Coloring page experiment

Winkletter • 5 May 2025 •
I’m letting myself fall behind on my writing again, but this time I’m busy running experiments. I’m pausing and just going to write about what I’m doing at the moment–AI-generated coloring pages (again). This is my benchmark for the state of the art because it has such specific requirements. It’s easy to generate something that looks like a coloring page, but on closer inspection it could have features that interfere with the coloring process: fills, textures, broken lines, and unenclosed spaces.
For this experiment I started with Stable Diffusion, generating tons of images that I could choose from (upper left). These are low quality, so I use Ideogram to improve the quality (lower left). Then I asked ChatGPT to create a coloring page image based on the new image. I even asked it to change the orientation to a 2:3 aspect ratio.
It’s not entirely perfect, but very close. I would probably edit this a bit with a bitmap editor to erase unnecessary details, and close off any incomplete shapes. Then it would go into Inkscape to turn it into a vector image so it can be upscaled and sharpened.
Comments
With ChatGPT you can always upload another image as a style guide.
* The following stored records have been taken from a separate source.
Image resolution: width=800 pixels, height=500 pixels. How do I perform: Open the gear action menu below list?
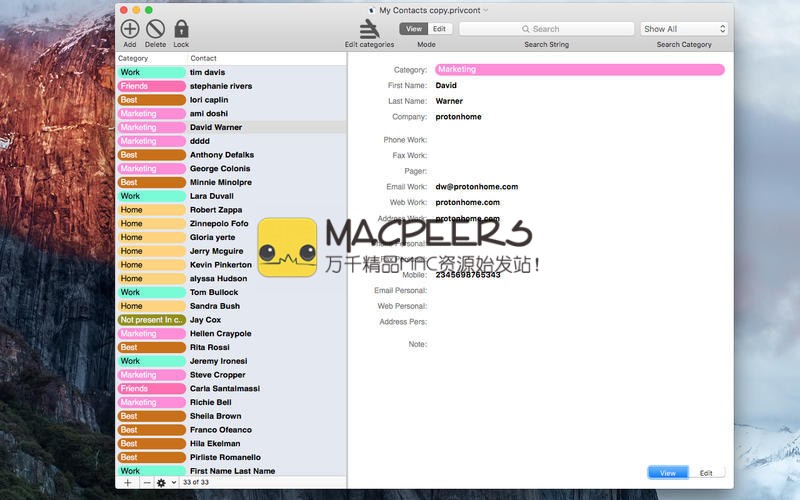(163, 483)
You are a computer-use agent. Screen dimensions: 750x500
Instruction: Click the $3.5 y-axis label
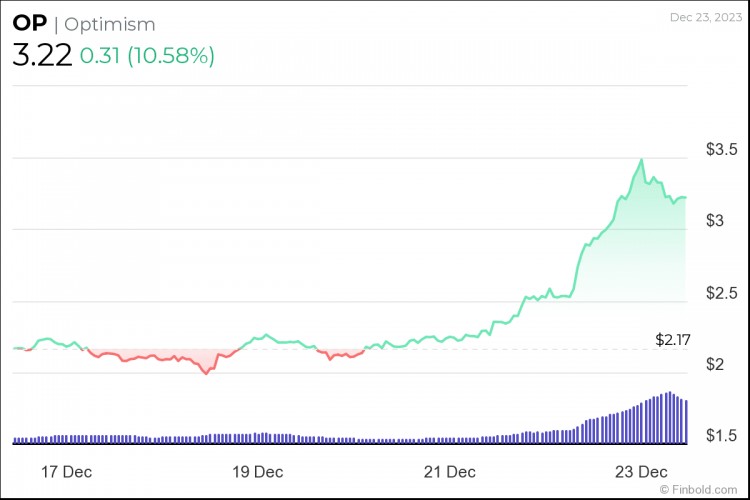(x=721, y=150)
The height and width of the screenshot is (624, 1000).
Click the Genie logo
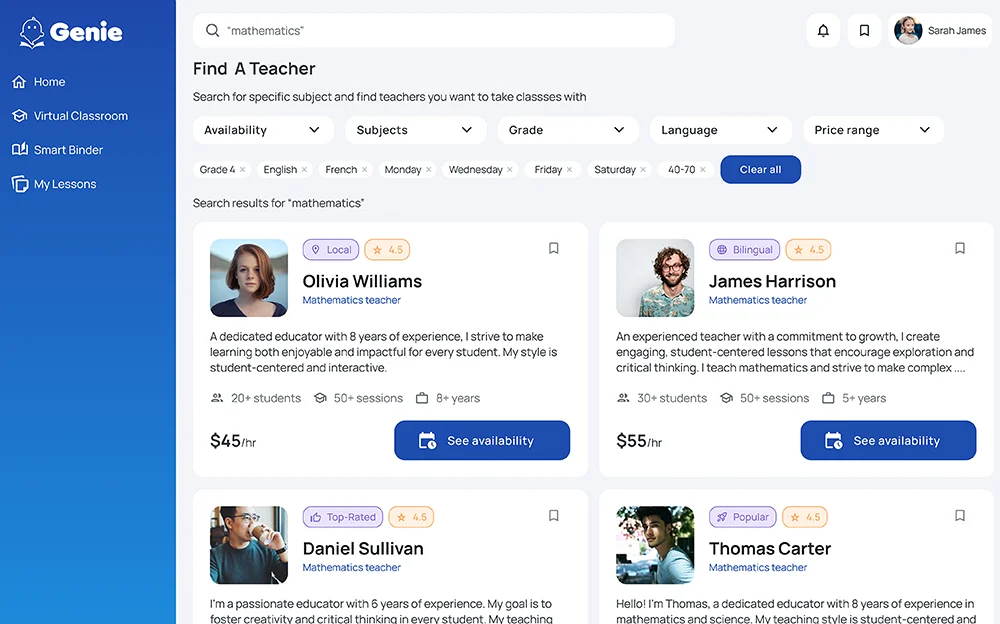click(71, 32)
Ask it, “How would you describe this style?” Then upload the face photo and ask for the image of the person in the described style.
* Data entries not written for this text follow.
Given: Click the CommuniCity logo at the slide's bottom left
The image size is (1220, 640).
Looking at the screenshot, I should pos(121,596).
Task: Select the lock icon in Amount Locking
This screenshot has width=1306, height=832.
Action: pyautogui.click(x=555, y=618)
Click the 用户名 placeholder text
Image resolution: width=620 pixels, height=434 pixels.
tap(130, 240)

COOL! I’ve seen custom children’s stories with the name and features of the hero changed to represent the child being gifted the story. Maybe you can add a face to match a picture of a person. I did this recently for a book I’m helping a friend publish. He’s an old academic who has translated the Bible and the Quran in rhyming verse, with commentary. I uploaded a picture of him to ChatGPT and asked it to draw him as a dancing dervish. The first drawing was too cartoony, but I asked for an outline and it kinda works well.